SOURCE EXCERPT:
◆ ◆ ◆ ◆ ◆
Coleville (2017)

Square-jawed white guy Jake (Andrew Brooks Gagne) is having a bad day. First, he wakes up late for his job interview. Then, his car won’t start, so he hops a train…and immediately falls asleep, missing his stop. Did I mention he’s also forgotten his phone? It seems punctuality and responsibility aren’t Jake’s strong points; maybe this is why he doesn’t have a job.

He awakens (for the second time) at the end of the line, a town called Coleville, where an old woman warns him not to get off the train — and with good reason: the town is ruled with an iron fist by a black man named Rasheem “Robbie” Reynolds (John Mapp) who hates white people more than white people hate Mexicans. He hates them so much, in fact, that he enslaves them, forcing “the Whites” to work on his marijuana plantation before ultimately killing them. (If you ask me, killing your workforce doesn’t seem like the smartest business strategy, but hey, I’m no drug kingpin.)
◆ ◆ ◆ ◆ ◆
SOURCE DATA:
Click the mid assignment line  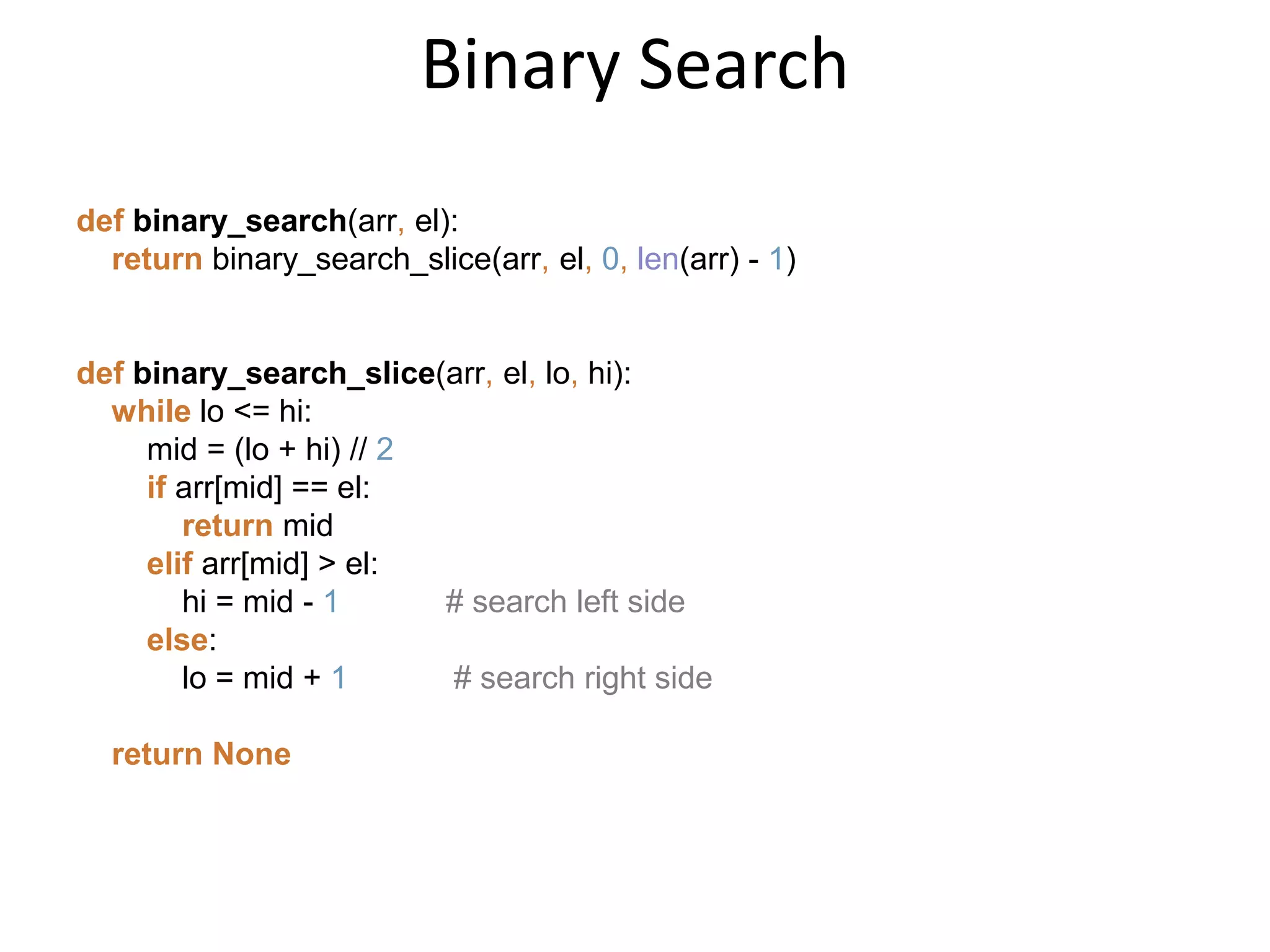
◆ ◆ ◆ ◆ ◆
EXERCISE REQUIREMENTS: Sum up the Coleville review in two sentences. Work only from the Coleville review, not the lines.

ANSWER TO THE EXERCISE: Jake oversleeps on the day of a job interview, finds his car won't start, and falls asleep on a train without his phone, missing his stop. He wakes at the end of the line in Coleville, a town ruled by Rasheem "Robbie" Reynolds, who hates white people, forces them to work on his marijuana plantation, and then kills them.